◆ **Work order**:
Transcribe verbatim every line from the line containing "1322x1035 pixels. Task: Click" to the end of the entries, including both endpoints. Output nothing beyond those lines.

◆ **Provided material**:
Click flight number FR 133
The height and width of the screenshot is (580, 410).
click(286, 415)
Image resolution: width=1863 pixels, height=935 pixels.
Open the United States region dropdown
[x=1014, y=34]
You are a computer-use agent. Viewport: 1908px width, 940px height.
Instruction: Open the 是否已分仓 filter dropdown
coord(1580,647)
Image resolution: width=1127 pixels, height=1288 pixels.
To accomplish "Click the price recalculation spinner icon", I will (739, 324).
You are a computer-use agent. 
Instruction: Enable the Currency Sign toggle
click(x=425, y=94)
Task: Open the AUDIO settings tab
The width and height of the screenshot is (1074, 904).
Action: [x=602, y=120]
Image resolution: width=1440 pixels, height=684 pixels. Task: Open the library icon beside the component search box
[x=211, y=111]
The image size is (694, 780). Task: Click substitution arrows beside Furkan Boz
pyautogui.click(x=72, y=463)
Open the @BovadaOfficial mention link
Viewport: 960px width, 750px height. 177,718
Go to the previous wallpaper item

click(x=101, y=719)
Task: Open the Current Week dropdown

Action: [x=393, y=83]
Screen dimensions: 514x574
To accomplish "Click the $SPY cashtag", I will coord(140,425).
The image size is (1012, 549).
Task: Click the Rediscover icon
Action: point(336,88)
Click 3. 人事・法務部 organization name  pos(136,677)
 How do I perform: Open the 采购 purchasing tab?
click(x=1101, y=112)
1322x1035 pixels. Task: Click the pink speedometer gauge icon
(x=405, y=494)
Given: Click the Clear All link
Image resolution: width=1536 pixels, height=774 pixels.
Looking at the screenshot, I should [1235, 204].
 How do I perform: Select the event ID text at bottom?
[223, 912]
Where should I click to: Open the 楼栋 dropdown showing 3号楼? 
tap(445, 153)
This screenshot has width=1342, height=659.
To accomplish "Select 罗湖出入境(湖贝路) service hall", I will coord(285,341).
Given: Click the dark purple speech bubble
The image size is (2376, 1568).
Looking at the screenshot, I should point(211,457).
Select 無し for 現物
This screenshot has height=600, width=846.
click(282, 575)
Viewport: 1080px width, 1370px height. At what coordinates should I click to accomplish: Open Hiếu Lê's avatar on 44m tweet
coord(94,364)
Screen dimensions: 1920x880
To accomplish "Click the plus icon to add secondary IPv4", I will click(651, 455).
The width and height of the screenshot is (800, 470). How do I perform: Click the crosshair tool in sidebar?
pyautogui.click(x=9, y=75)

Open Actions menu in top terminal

◆ **Exercise solution**:
1322x1035 pixels. Task: Click the pink speedometer gauge icon
(x=405, y=494)
Given: Click the Clear All link
Image resolution: width=1536 pixels, height=774 pixels.
Looking at the screenshot, I should [1235, 204].
 How do I perform: Select the event ID text at bottom?
[223, 912]
Where should I click to: Open the 楼栋 dropdown showing 3号楼? 
tap(445, 153)
This screenshot has width=1342, height=659.
To accomplish "Select 罗湖出入境(湖贝路) service hall", I will coord(285,341).
Given: Click the dark purple speech bubble
The image size is (2376, 1568).
Looking at the screenshot, I should point(211,457).
Select 無し for 現物
This screenshot has height=600, width=846.
click(282, 575)
Viewport: 1080px width, 1370px height. At what coordinates should I click to accomplish: Open Hiếu Lê's avatar on 44m tweet
coord(94,364)
Screen dimensions: 1920x880
To accomplish "Click the plus icon to add secondary IPv4", I will click(651, 455).
The width and height of the screenshot is (800, 470). How do I perform: Click the crosshair tool in sidebar?
pyautogui.click(x=9, y=75)

Open Actions menu in top terminal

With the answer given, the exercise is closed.